> WHAT IS ASKED
• 1. Answer these questions using the forum post on counting distinct values in R:
(a) What function does the poster pair with a for loop?
(b) What result does that loop approach print for the sample vector?
(c) How many entries do the poster's real vectors have?
• 2. Write the next part of the forum post on counting distinct values in R, picking up after its final sentence.

> PASSAGE TO READ
I’ve got a relatively simple problem (I think) and I want to solve it in a fast and efficient way.
I want to count the number of different elements in a vector up to each point in this vector.
For example, in a vector like this
vec <- c("a", "b", "c", "a", "a", "c", "d", "a")
I want to get the following vector of equal size as a result:
[1 2 3 3 3 3 4 4]
I could solve this of course with a for loop in combination with cumsum():
vec <- c("a", "b", "c", "a", "a", "c", "d", "a")
res <- T
for (i in 2:length(vec)) {
res[i] <- !(vec[i] %in% vec[1:(i-1)])
}
cumsum(res)
[1] 1 2 3 3 3 3 4 4
However, I am dealing with vectors that have several million elements and a for-loop approach takes forever for such a relatively simple problem.

> DATASET EXCERPTS
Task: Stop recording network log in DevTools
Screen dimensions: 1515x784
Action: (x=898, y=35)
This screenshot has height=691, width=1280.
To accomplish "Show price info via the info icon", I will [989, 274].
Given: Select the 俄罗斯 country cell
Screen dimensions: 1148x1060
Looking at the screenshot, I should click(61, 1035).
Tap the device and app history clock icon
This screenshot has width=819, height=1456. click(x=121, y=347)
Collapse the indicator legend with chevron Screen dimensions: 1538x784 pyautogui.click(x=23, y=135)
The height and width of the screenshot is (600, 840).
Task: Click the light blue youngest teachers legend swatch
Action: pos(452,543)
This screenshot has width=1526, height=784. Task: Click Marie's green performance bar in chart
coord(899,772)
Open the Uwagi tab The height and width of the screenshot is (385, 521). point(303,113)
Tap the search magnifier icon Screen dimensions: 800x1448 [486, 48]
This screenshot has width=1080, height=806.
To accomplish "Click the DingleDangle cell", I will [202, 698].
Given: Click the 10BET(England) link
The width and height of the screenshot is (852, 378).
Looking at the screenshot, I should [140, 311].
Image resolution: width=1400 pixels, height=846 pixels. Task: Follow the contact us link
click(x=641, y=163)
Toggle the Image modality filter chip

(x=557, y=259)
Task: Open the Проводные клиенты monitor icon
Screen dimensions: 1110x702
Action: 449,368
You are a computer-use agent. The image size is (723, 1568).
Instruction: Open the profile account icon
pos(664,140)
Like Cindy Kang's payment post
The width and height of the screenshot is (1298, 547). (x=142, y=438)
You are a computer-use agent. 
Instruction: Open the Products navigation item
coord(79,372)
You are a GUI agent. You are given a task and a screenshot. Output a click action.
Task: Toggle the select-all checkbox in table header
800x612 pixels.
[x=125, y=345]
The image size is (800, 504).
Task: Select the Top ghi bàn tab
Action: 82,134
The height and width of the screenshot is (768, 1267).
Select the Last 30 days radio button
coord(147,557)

> ANSWERS TO THE TASKS
• 1.
(a) cumsum()
(b) [1] 1 2 3 3 3 3 4 4
(c) Several million

• 2.
I have the intuition that this should be solvable much faster and more clever. Do you have any ideas? Thank you!
(In case you’re interested: I need this for a vocabulary growth curve analysis where we want to know at each point in the text how many different words, i.e. types, have been observed so far.)
>Solution :
Use cumsum on the non (!) duplicated values:
cumsum(!duplicated(vec))
#[1] 1 2 3 3 3 3 4 4
And another approach with match:
uni <- vector(length = length(vec))
uni[match(unique(vec), vec)] <- TRUE
cumsum(uni)